Date/Time
Date(s) - January 22, 2025 - March 14, 2025
10:00 am - 6:00 pm
Location
Gregory Allicar Museum of Art, University Center for the Arts
Kim Abeles: Community Smog
The Griffin Foundation Gallery: January 22 to March 14, 2025
Community Smog is a collaboration between artist Kim Abeles and Northern Colorado community members to create Smog Collectors. Abeles has worked with Fort Collins seventh graders, adults at Petrichor Collective, and adults and children at San Lazaro Manufactured Home Park in Boulder to create plates that mimic air quality by collecting particulates from the air on plates or fabric.
On view beside artist- and community-made Smog Collectors will be other works from Abeles’s oeuvre, including Zoë’s Highchair (Forty Days of Smog), Sky Patch, lichen video wall, Sky Leaves, and the tools used in making these atmospheric artworks.
Join us for a special Family Day event in collaboration with the Department of Atmospheric Science and the Center for Environmental Justice on March 1.
ABOUT THE ARTWORK
The London Globe printed a new word “Smog,” coined in a speech at the 1905 Public Health Congress. They considered it a public service to describe this phenomenon.

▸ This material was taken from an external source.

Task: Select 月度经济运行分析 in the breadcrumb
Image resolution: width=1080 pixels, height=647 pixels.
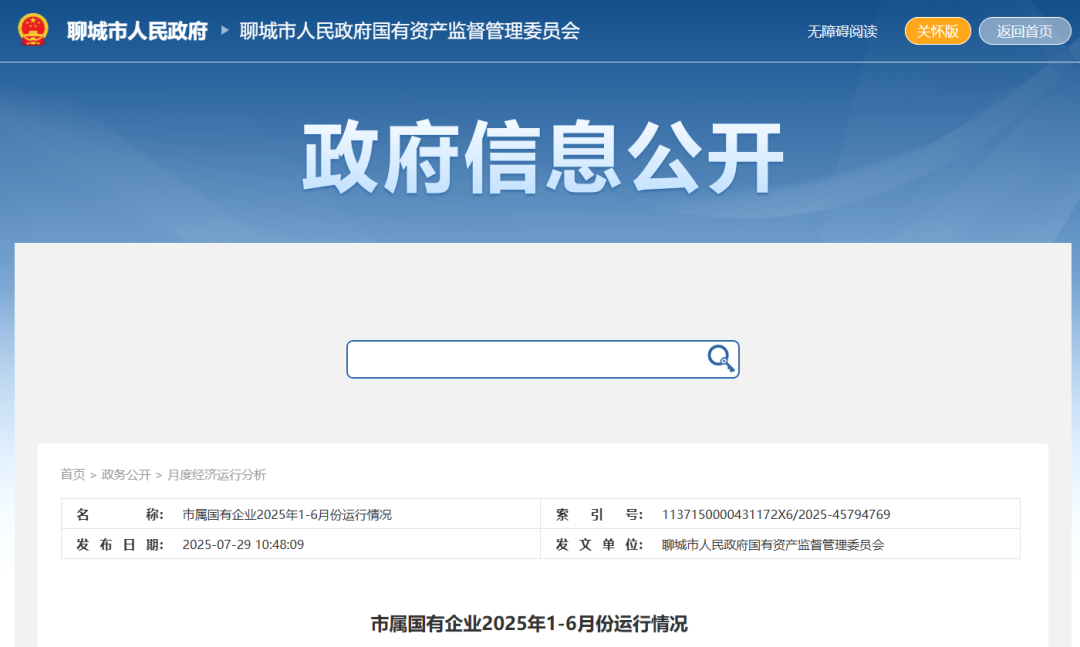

The Smog Collectors materialize the reality of the air we breathe. I place cut, stencilled images on transparent or opaque plates or fabric, then leave these on the roof of my studio and let the particulate matter in the heavy air fall upon them. After a period of time, from four days to a month, the stencil is removed and the image is revealed in smog. To quote a stranger, they are “footprints of the sky”.
I created the first Smog Collector in 1987 while working on artworks about the “invisible” San Gabriel Mountains, obscured by the smog as I looked from my studio fire escape in downtown Los Angeles. In the 1980s it was common to hear people insist that it was fog, not smog, that filled the air.
The Smog Collectors are presented in several series, including the Presidential Commemorative Smog Plates, all the presidents from McKinley to Bush with their portraits in smog and their quotes about the environment or industry hand-painted in gold around the rims. I left them out on the roof longer, depending on their environmental records.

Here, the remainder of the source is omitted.